A similar ruling was made in Potenciano vs. Dineros, et al., 18 concerning land a deed of sale of which was
entered in the day book upon payment of the corresponding fees and presentation of the owner's duplicate
of the covering certificate of title, on November 4, 1944. However, due to the confusion arising from the
bombing of Manila (this having happened during the final months of the Japanese Occupation), the papers
presented by the registrant were either lost or destroyed, no certificate of title was issued to him and as far
as the records of the Register of Deeds showed, the property remained in the name of the vendor. Another
party later sued the vendor, obtained judgment against him and purchased the property on execution sale. In
affirming judgment annulling the execution sale in an action brought by the original purchaser, this Court
held:

The judgment creditor contends that entry of the deed in the day book is not sufficient registration. Both
upon law and authority this contention must be rejected. Section 56 of the Land Registration Act says that
deeds relating to registered land shall, upon payment of the filing fees, be entered in the entry book — also
called day book in the same section — with notation of the year, month, day, hour, and minute of their
reception and that "they shall be regarded as registered from the moment so noted." And applying this
provision in the cases of Levin vs. Bass, etc., G.R. Nos. L-4340 to 4346, decided on May 28, 1952, this
Court held that "an innocent purchaser for value of registered land becomes the registered owner and in
contemplation of law the holder of a certificate thereof the moment he presents and files a duly notarized
and lawful deed of sale and the same is entered on the day book and at the same time he surrenders or
presents the owner's duplicate certificate of title to the property sold and pays the full amount of registration
fees, because what remains to be done lies not within his power to perform."

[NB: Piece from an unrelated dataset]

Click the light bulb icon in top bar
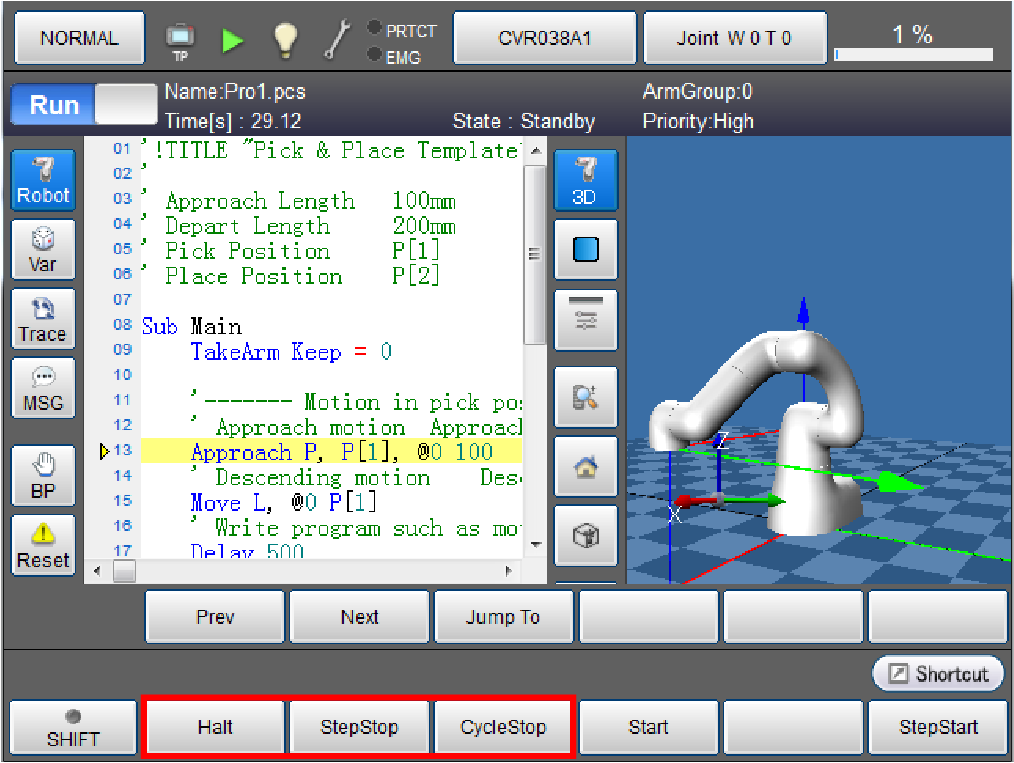 pos(286,39)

Current doctrine thus seems to be that entry alone produces the effect of registration, whether the
transaction entered is a voluntary or an involuntary one, so long as the registrant has complied with all that
is required of him for purposes of entry and annotation, and nothing more remains to be done but a duty
incumbent solely on the register of deeds.

Therefore, without necessarily holding that annotation of a primary entry on the original of the certificate of
title may be deferred indefinitely without prejudice to the legal effect of said entry, the Court rules that in
the particular situation here obtaining, annotation of the disputed entry on the reconstituted originals of the
certificates of title to which it refers is entirely proper and justified. To hold said entry "ineffective," as does
the appealed resolution, amounts to declaring that it did not, and does not, protect the registrant (DBP) from
claims arising, or transactions made, thereafter which are adverse to or in derogation of the rights created or
conveyed by the transaction thus entered. That, surely, is a result that is neither just nor can, by any
reasonable interpretation of Section 56 of PD 1529, be asserted as warranted by its terms.

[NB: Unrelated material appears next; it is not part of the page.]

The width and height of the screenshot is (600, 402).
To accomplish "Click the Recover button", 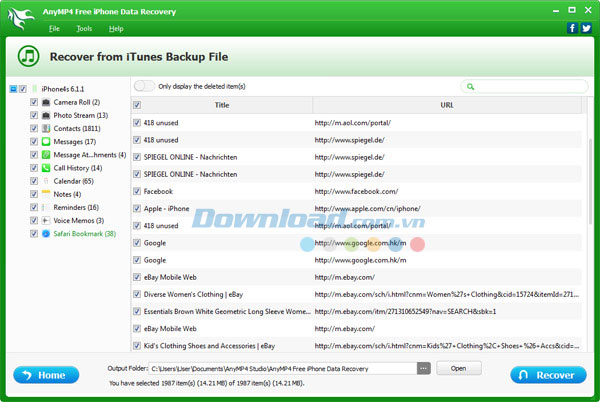I will click(x=548, y=375).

The qualms implicit in the query of the respondent (and present appellee) register of deeds about making
annotation of an entry effected before he assumed that office are more imagined than real. He would only
be making a memorandum of an instrument and of its entry based on or reciting details which are already
of indubitable record and, pursuant to the express command of the law, giving said memorandum the same
date as the entry. No part of that function is exclusive to the incumbent of the office at the time entry was
made or is forbidden to any of his successors.

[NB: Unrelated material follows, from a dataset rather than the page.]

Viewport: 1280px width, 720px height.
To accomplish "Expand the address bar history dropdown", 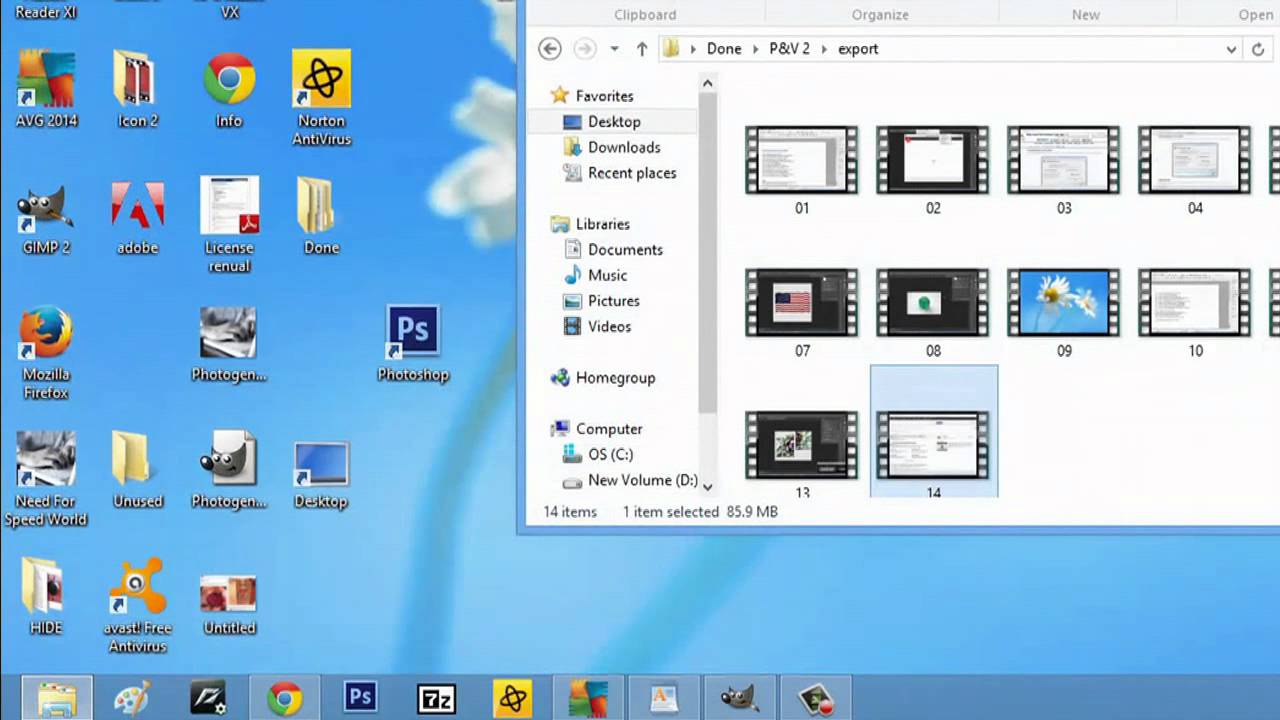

WHEREFORE, the appealed resolution of the Acting Commissioner of Land Registration is SET ASIDE.
The respondent-appellee Register of Deeds of Nueva Ecija, or his successor, is ordered to annotate on the
originals of the reconstituted Transfer Certificates of Title Nos. NT-149033 and NT-149034 of his Registry
a memorandum of the certificate of sale in favor of appellant Development Bank of the Philippines as
entered under Entry No. 8191 dated June 13, 1980 of the Primary Entry (Day) Book of said Registry. No
pronouncement as to costs.

SO ORDERED.

Cruz, Gancayco, Griño-Aquino and Medialdea, JJ., concur.